Since before the COVID-19 pandemic, Cuesta College faculty have been discussing and developing a potential 16-week semester calendar. According to Cuesta College faculty and staff, the conversation of creating a new academic calendar has been in the works for over a decade. After a long pause due to the pandemic, Cuesta College faculty are exploring a new alternative for the existing 18-week calendar, and figuring out what will need to be done to bring it to reality. Over the past two weeks, faculty have been gathering and discussing potential calendar and class layouts, and how these new changes will look for teachers as well as students.

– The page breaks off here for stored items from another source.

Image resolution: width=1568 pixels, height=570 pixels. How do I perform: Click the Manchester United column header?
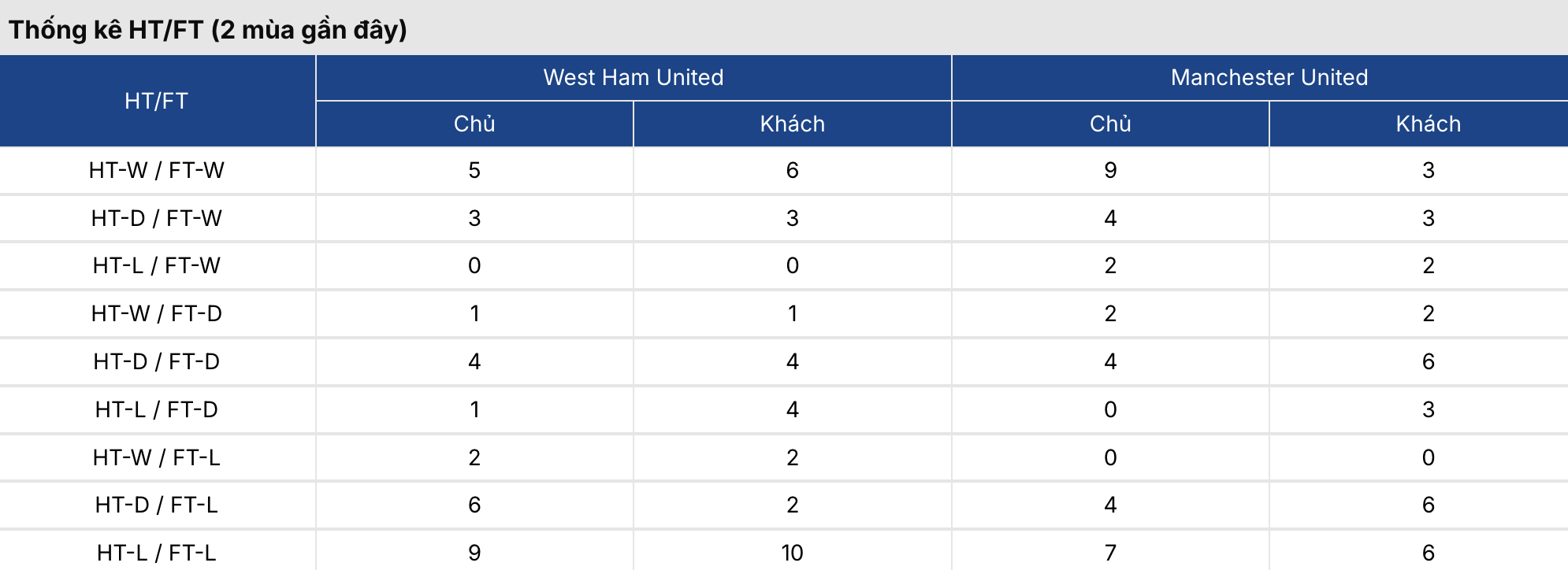[1269, 77]
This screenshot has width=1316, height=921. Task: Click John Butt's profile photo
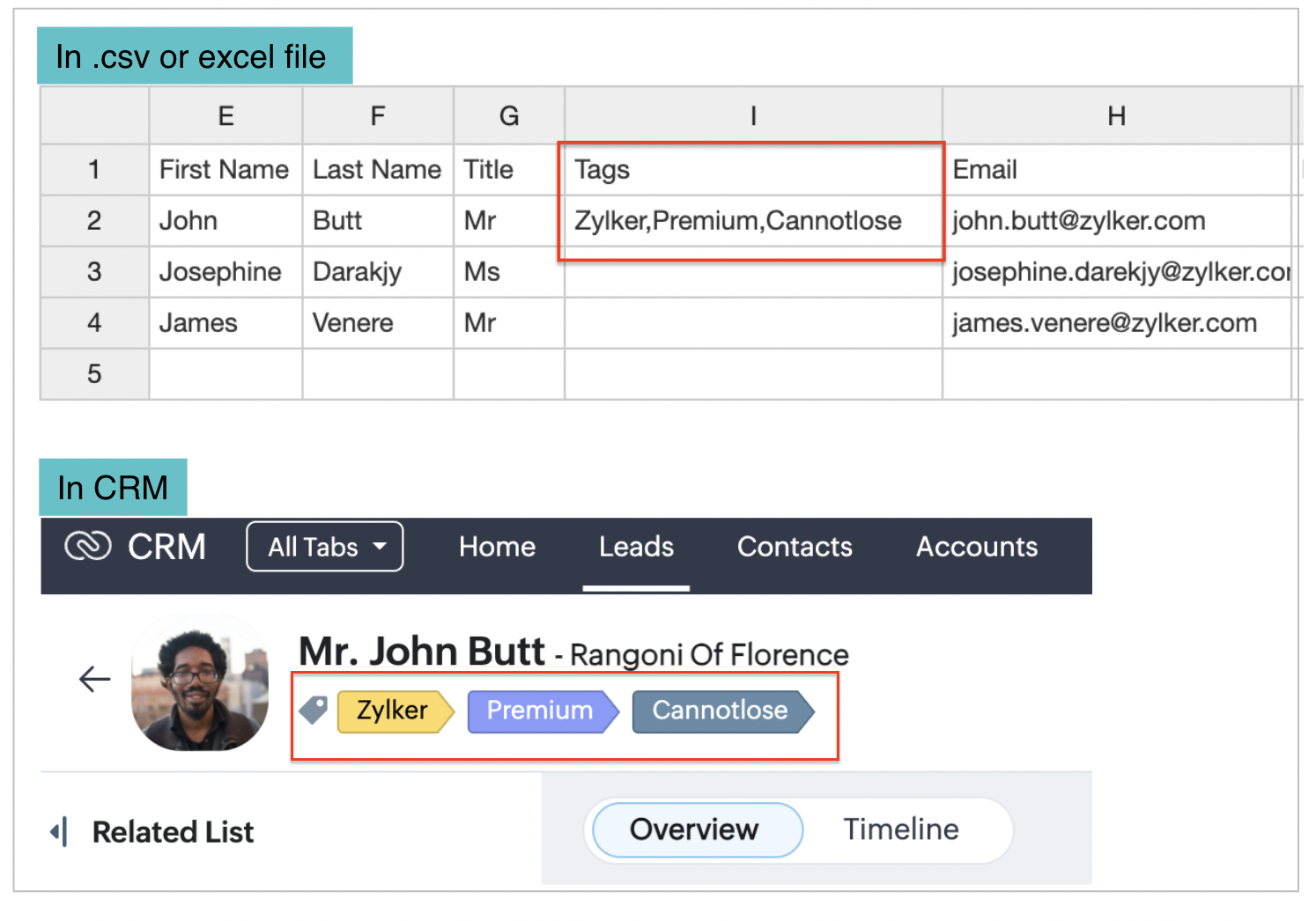coord(200,683)
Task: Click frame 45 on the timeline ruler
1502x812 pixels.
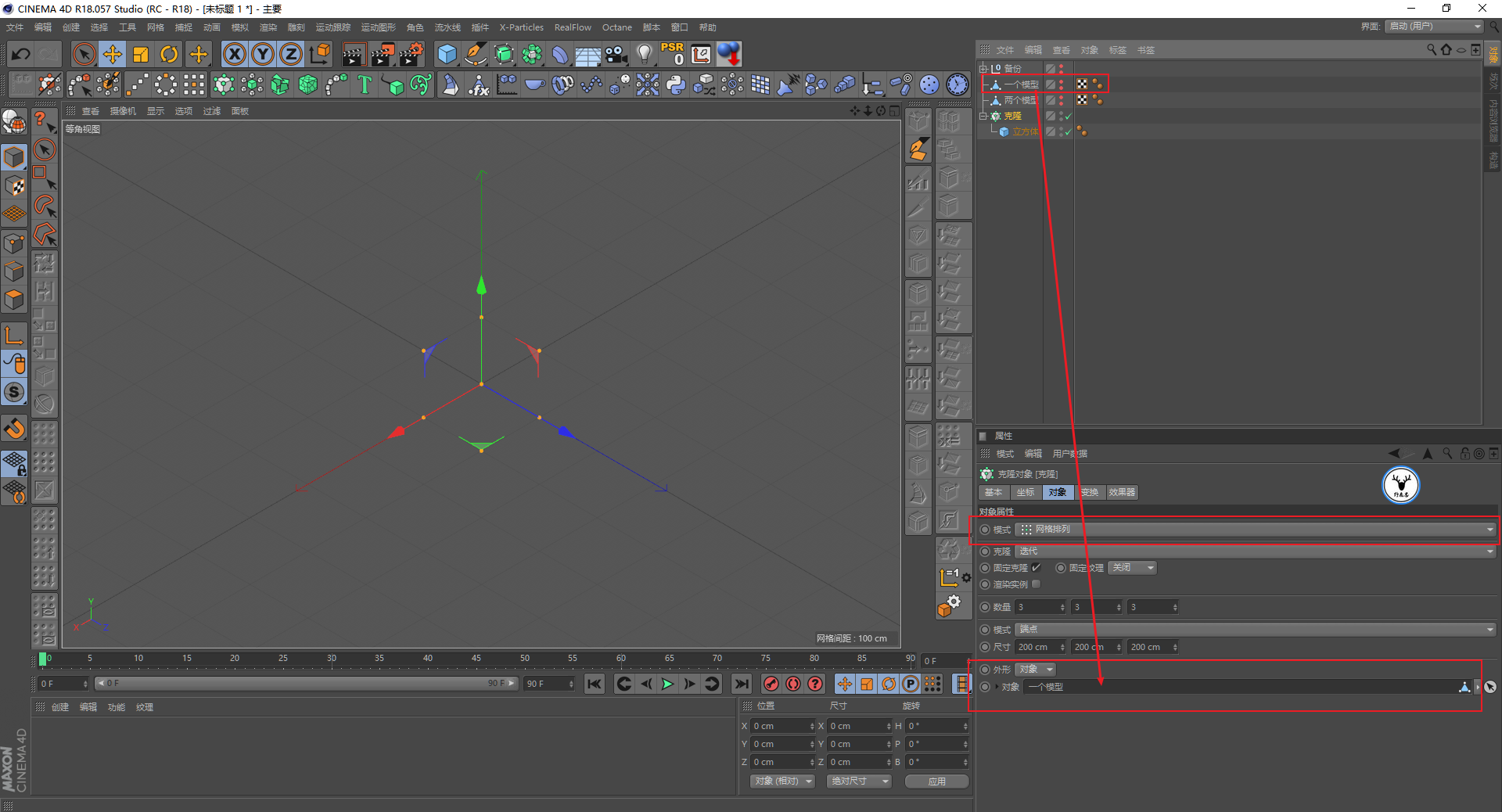Action: coord(476,659)
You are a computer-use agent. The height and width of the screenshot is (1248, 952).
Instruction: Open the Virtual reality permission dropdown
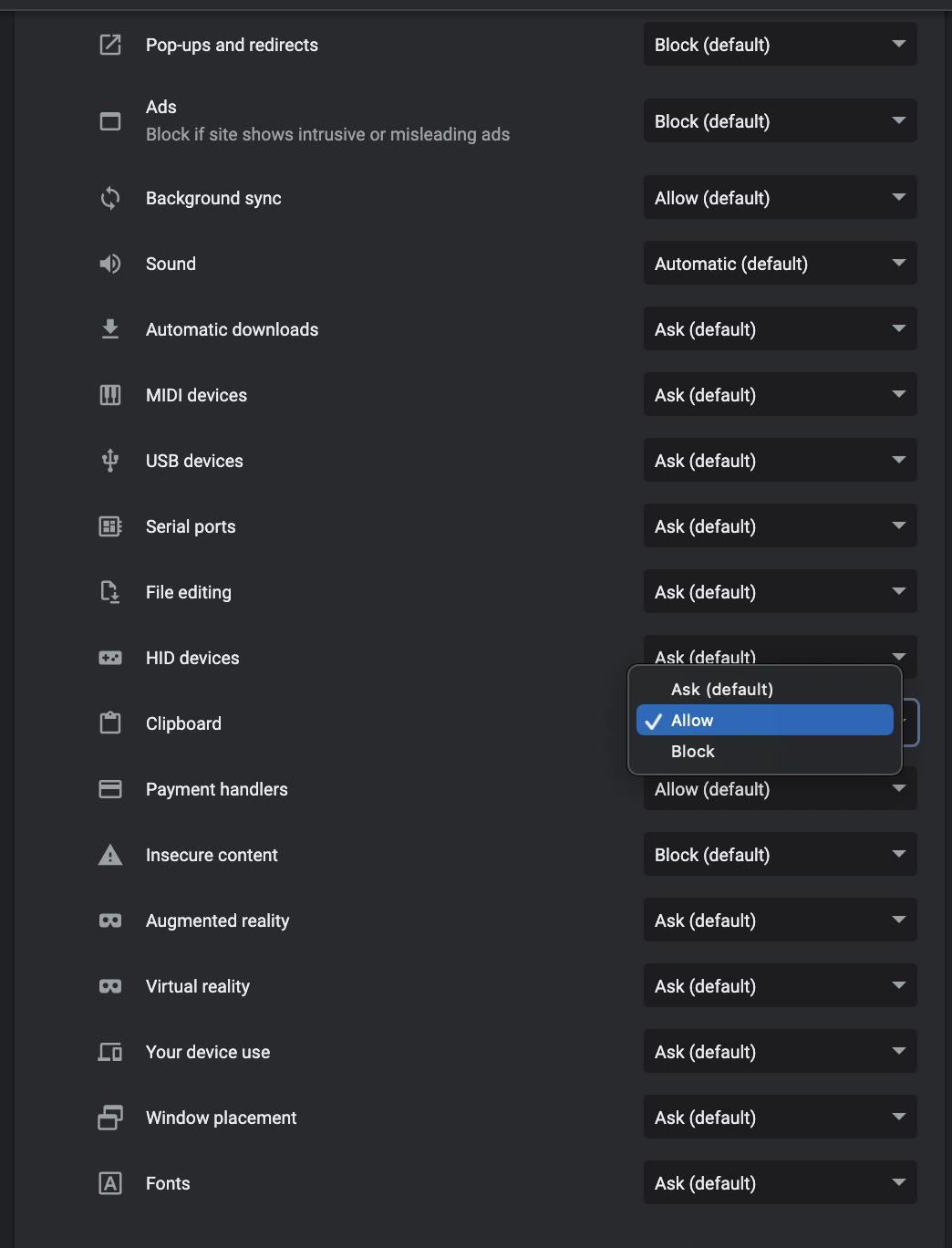tap(780, 986)
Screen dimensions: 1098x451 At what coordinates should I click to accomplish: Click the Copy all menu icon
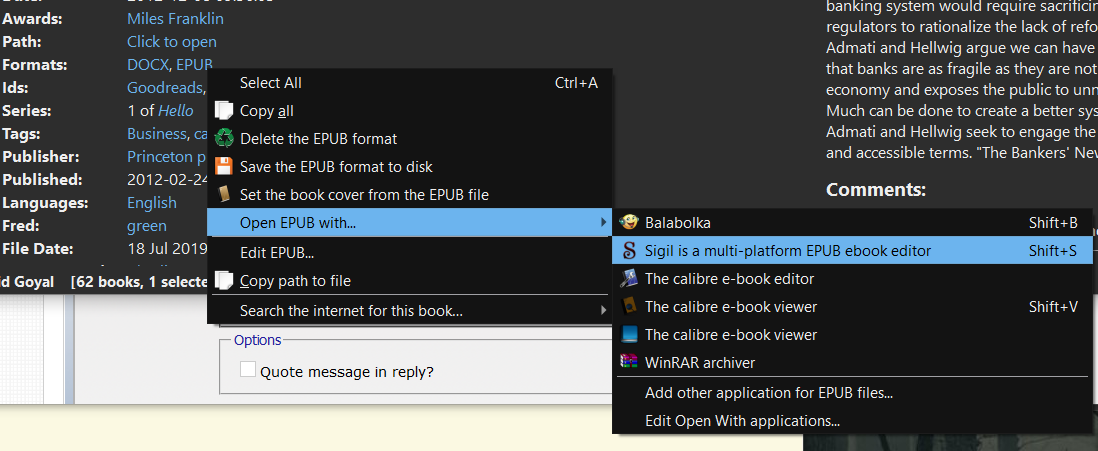[225, 111]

One of the key differences faculty discuss about student life with the 16-week calendar is that because terms are shorter, classes are about 5-15 minutes longer. While the 16-week calendar has students staying in class longer, faculty find overall shorter terms to be an extremely positive change for students.
“I think the biggest positive impact for students is that the semesters will be shorter,” says Cuesta College Instructor and Faculty Union (CCFT) President Greg Baxley. “This means that students will have a bigger opportunity to work outside of classes and maybe do internships or other meaningful jobs to save up money.”
Baxley also addressed a drawback: if classes start later than usual, students taking night classes will have to stay on campus longer.
“If your classes are 7 to 9 at night, making it seven to 9:15 at night can be difficult because that’s prime time for people in a lot of ways,” he said.
Other faculty at Cuesta College believe that shorter terms help students during the school year as well.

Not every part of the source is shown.